** What is being asked **
Restate word for word the lines from the one bearing "Click the Paths Resolution sequence icon" through the end of the entries below, and leave every picture out.

•••

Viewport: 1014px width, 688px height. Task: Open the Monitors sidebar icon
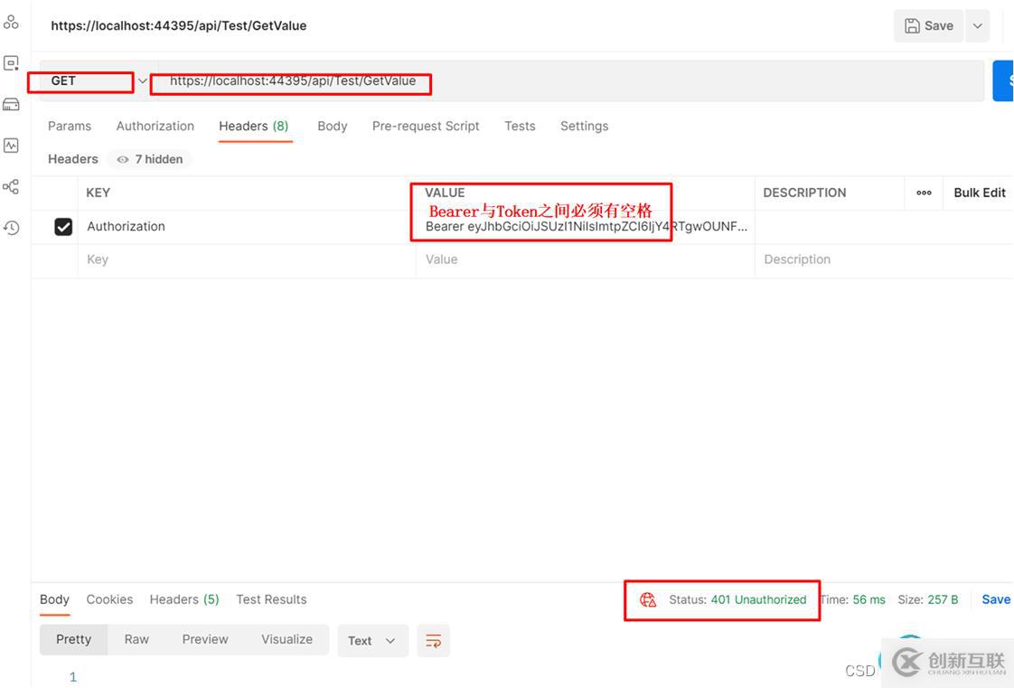(11, 146)
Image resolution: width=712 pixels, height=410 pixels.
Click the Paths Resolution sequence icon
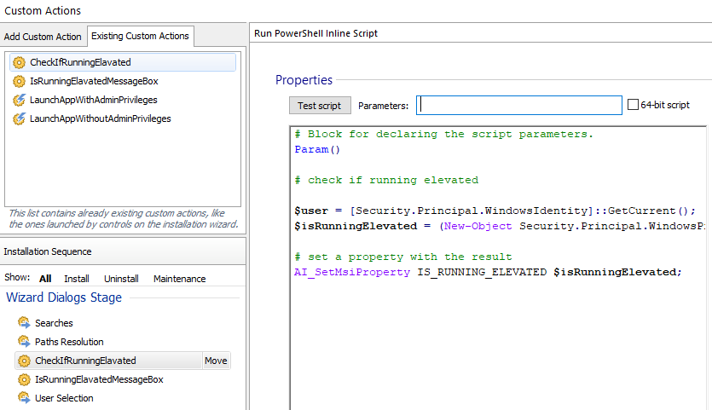click(24, 342)
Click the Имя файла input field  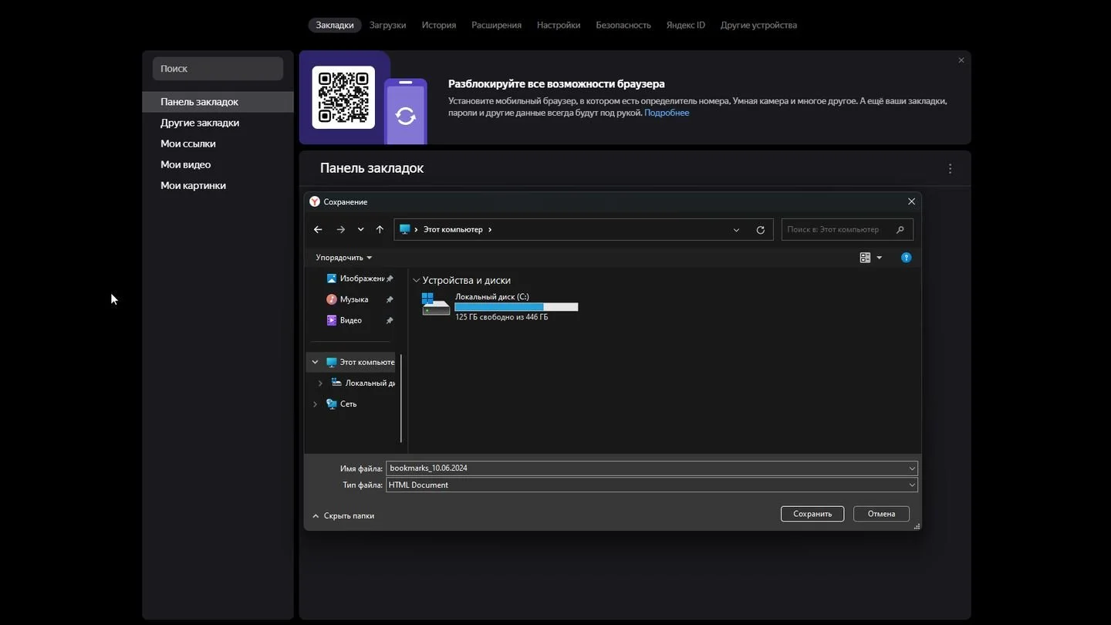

•••

** Task answer **
Click the Paths Resolution sequence icon
click(24, 342)
Click the Имя файла input field  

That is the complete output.